Palestinian photojournalist refused UK entry for Fringe show
Immigration officials said they 'were not satisfied' Hamde Abu Rahma was a 'genuine visitor'.
A Palestinian photojournalist who was invited to show his work at the Edinburgh Festival has been denied an entry visa by the UK Government.
Hamde Abu Rahma, 27, a photographer from Bil'in, near Ramallah, had been due to take part in the Welcome to the Fringe: Palestine events at the Forest Fringe on August 23.
But on Thursday afternoon, he revealed on social media that he had been denied a visa by the UK Government.
His work has previously appeared in exhibitions, magazines, websites, and a number of UK national newspapers. He is also the author of the photobook Roots Run Deep - Life in Occupied Palestine, which documents Palestinian struggles in the Occupied Territories.
Speaking on Friday, Mr Abu Rahma said: "After more than three months of organising and planning for my trip to the UK on a speaking tour of England and Scotland to participate in this year's Edinburgh Fringe Festival, my application for a visa has been refused.
"I am deeply disappointed that I cannot travel to the UK this time, but I would like to thank all my friends in the UK for their support and for being willing to host me in their homes.
"I am extremely sad at this rejection and the loss of such a wonderful opportunity to visit the UK.
"The major arts festival invited me to show my photographs which represent the non-violent resistance and my talk about Palestinian life to the British audience. The UK government refused to give me a visa and the reason for refusal was that I didn't show any bank statements or documentation to demonstrate my ability to support myself during my visit.
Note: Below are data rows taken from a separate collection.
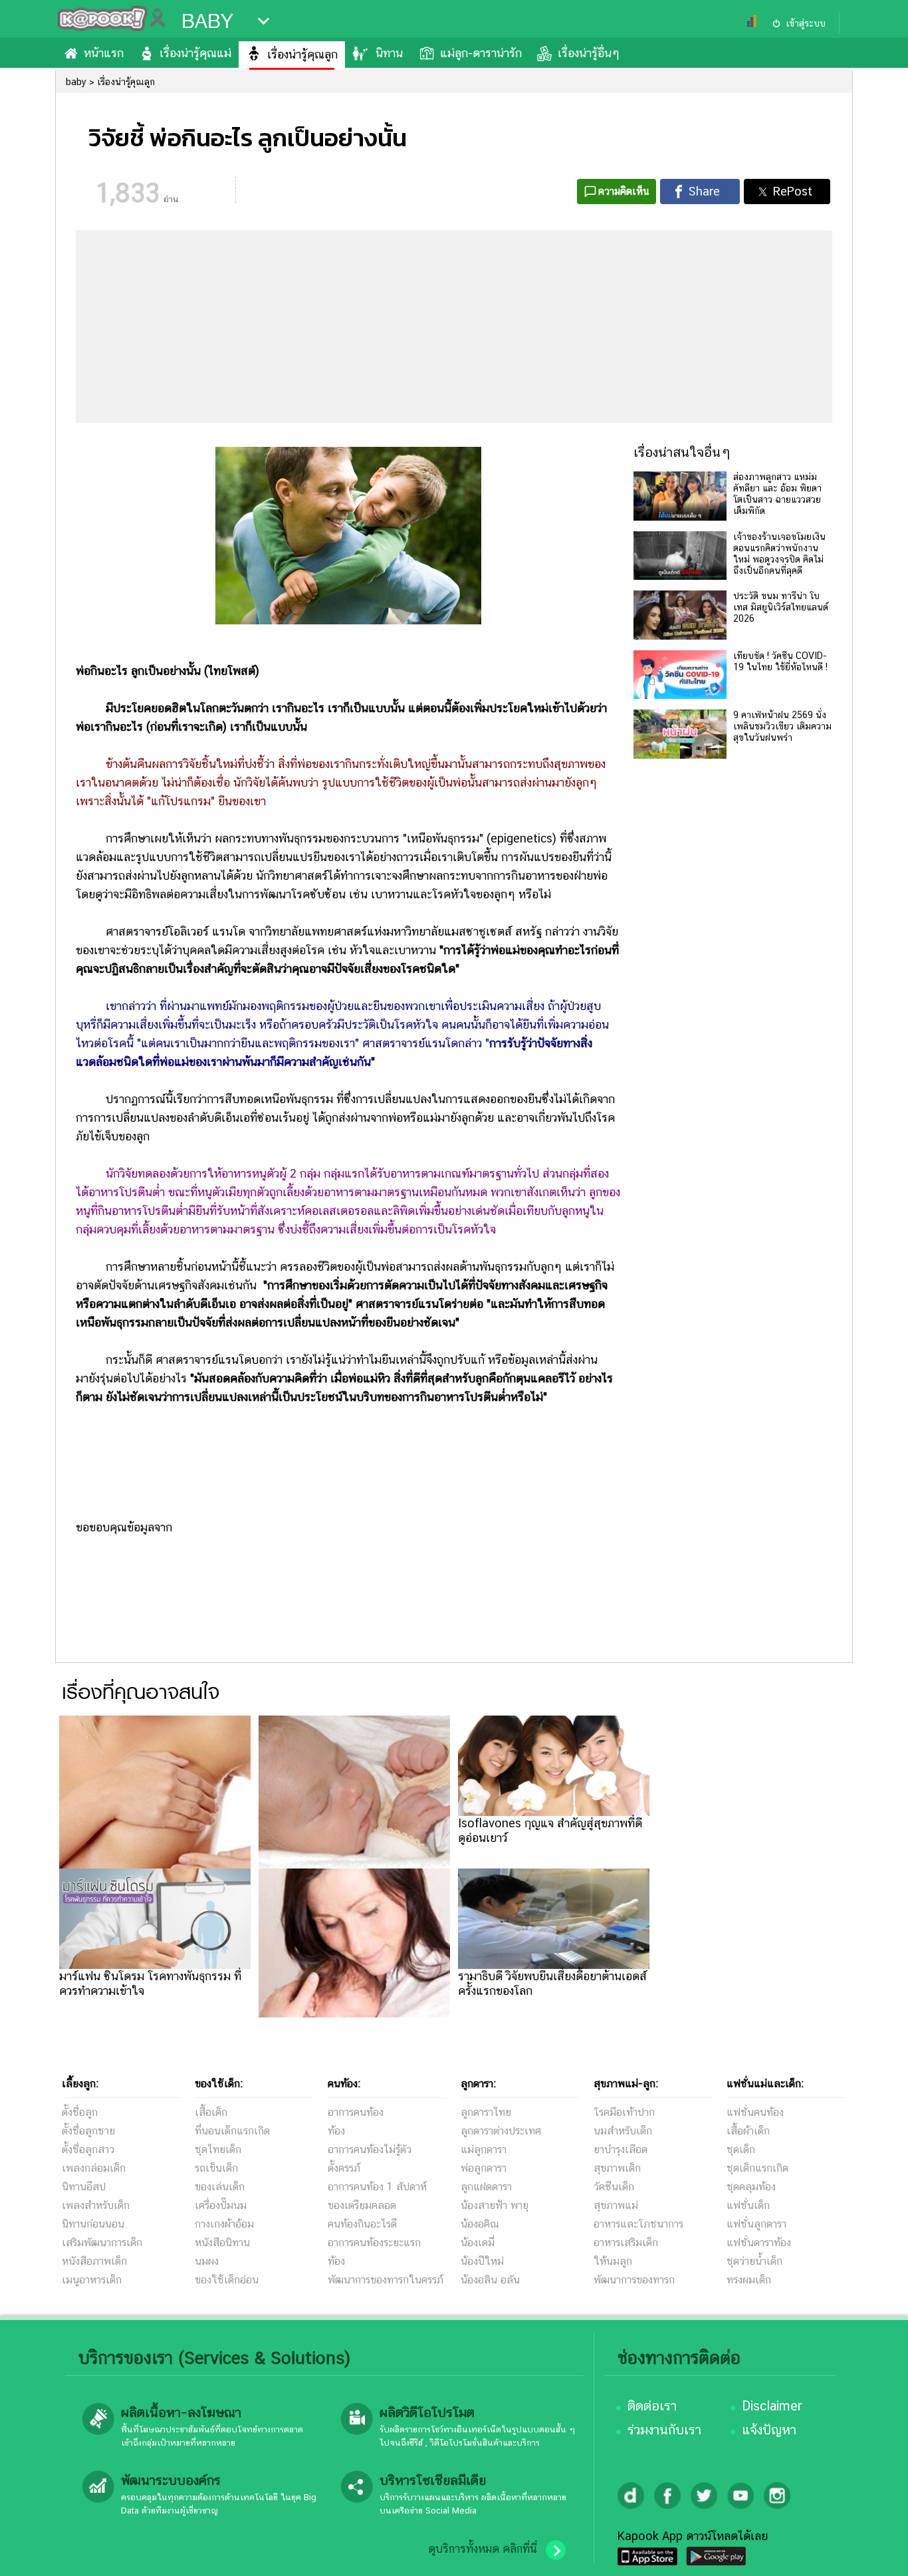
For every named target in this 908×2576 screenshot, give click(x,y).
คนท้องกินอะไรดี (362, 2224)
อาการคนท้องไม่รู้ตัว (369, 2149)
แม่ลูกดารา (484, 2149)
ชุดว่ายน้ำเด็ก (754, 2261)
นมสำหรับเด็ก (623, 2131)
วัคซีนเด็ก (614, 2186)
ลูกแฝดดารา (486, 2186)
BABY (207, 21)
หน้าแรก (104, 53)
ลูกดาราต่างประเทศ (501, 2131)
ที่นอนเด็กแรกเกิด (232, 2131)
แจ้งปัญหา (769, 2430)
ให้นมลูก (613, 2261)
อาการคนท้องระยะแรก (374, 2242)
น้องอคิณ (480, 2224)
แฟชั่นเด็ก (748, 2205)
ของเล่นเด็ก (220, 2186)
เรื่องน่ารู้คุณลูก (302, 54)
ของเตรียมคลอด (362, 2205)
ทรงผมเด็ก (749, 2279)
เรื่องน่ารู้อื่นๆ (589, 53)
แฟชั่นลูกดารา (756, 2224)
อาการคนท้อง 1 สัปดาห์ (377, 2186)
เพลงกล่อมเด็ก (94, 2168)
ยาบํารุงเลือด (620, 2149)
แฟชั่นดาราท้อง (759, 2242)
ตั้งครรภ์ (344, 2168)
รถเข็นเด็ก (216, 2168)
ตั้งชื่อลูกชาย (88, 2131)
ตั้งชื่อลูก (80, 2112)
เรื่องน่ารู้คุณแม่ (195, 53)
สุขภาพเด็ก (617, 2168)
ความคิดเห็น (623, 191)
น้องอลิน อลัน (490, 2279)
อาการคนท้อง (356, 2112)
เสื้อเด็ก (211, 2112)
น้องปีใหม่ (482, 2261)
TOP (875, 2552)
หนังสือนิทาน (222, 2242)
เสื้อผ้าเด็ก (748, 2131)
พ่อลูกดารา (484, 2168)
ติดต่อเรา (652, 2406)
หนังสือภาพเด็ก (94, 2261)
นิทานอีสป (84, 2186)
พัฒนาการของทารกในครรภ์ (385, 2279)
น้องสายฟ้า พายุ (494, 2205)
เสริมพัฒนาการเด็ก (102, 2242)
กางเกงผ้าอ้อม (224, 2224)
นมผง (207, 2261)
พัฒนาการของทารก (634, 2279)
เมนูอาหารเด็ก (92, 2279)
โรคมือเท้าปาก (624, 2112)
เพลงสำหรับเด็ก (96, 2205)
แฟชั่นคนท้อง (755, 2112)
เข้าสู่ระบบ (806, 23)
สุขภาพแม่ (616, 2205)
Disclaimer (772, 2406)
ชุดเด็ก (741, 2149)
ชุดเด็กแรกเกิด (757, 2168)
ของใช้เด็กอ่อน (227, 2279)
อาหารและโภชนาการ (638, 2224)
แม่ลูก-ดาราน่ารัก (481, 53)
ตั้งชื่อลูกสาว (88, 2149)
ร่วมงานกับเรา (664, 2430)
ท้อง (336, 2131)
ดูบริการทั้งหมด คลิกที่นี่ (482, 2548)
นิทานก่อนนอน (93, 2224)
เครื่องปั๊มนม (221, 2205)
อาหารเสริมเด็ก (626, 2242)
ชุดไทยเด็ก (218, 2149)
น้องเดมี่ (478, 2242)
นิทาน (389, 53)
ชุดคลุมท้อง (751, 2186)
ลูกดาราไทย (486, 2112)
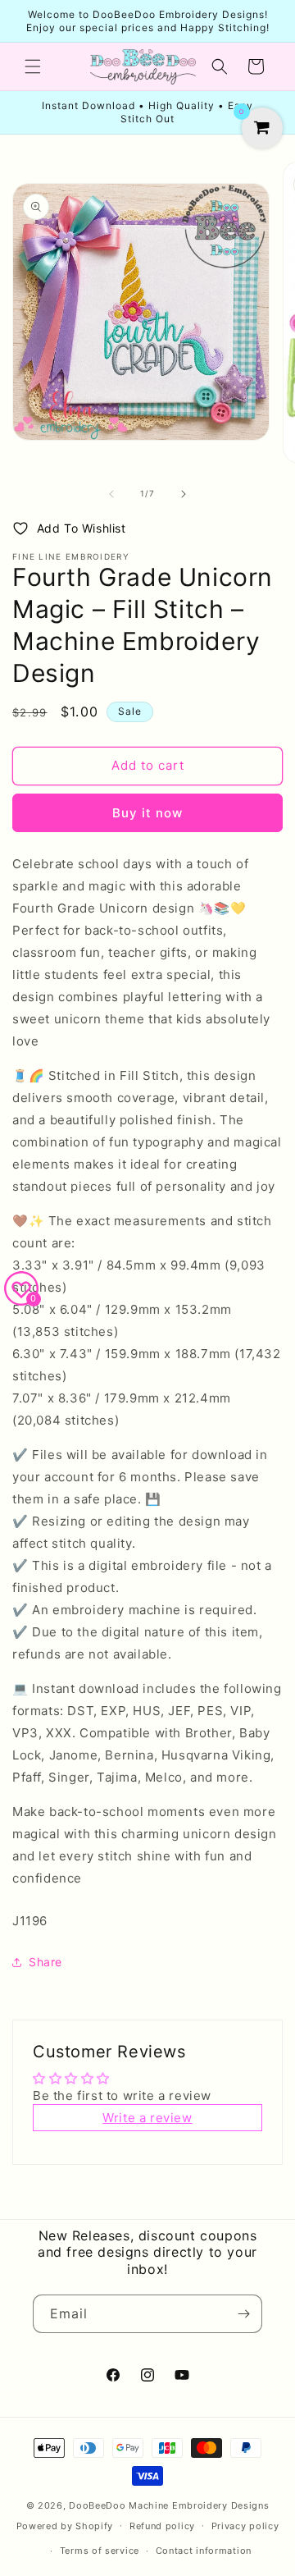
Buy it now (147, 813)
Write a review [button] (147, 2117)
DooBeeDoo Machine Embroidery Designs (169, 2505)
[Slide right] (184, 494)
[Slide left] (111, 494)
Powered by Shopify (65, 2525)
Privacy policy (245, 2526)
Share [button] (45, 1962)
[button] (33, 66)
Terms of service (99, 2550)
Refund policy (162, 2526)
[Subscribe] (243, 2314)
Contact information (204, 2550)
"Despite sending complete evidence of the sponsorship provided to fund my trip and all contact details of my sponsors proving that all my travel and accommodation costs have been met, they still refuse my application."
Welcome to the Fringe was inspired by a controversy in 2014 over Israeli group Incubator Theatre's production, The City.
Mr Abu Rahma had also planned to visit other cities in the UK to promote his book and work as a social activist.
'Not a genuine visitor'
His rejection letter from the UK Visas and Immigration said: "You have not shown that you're meeting your daily living costs and other financial obligations. I'm not satisfied that you are a genuine visitor.
"I consider that you do not have strong enough economic or social ties to the Occupied Palestinian Territories to satisfy me that you intend to leave the UK."
The photographer said the rejection had taken him completely by surprise, and his sponsors would appeal the decision.
He said: "I have travelled to many countries in Europe, like Germany, Switzerland, Italy and Holland to speak publicly about Palestine.
"None of these countries have given me a difficult time entering and the visa applications were all accepted without any issues."
The trip's funding was provided through an online appeal, and Phil Chetwynd of the Network of Photographers for Palestine would have provided accommodation.
Mr Chetwynd confirmed that Hamde's visit to the UK was fully funded and met all requirements for obtaining a visa.
He said: "We're obviously deeply disappointed and really quite outraged at the trivial nature of which his visa has been refused.
"The visa application process for Palestinians is incredibly obscure and very difficult to find your way through. However we've sent all relevant documentations and one just wonders at the implications this man has in terms of the immigration policy today."
Hamde's mother is blind and relies on him for care and support, so it is ridiculous to assert that he will try to stay in the UK.
"There's no doubt that we will get Hamde here for the festival, even if it is next year, he's a prize-winning photographer."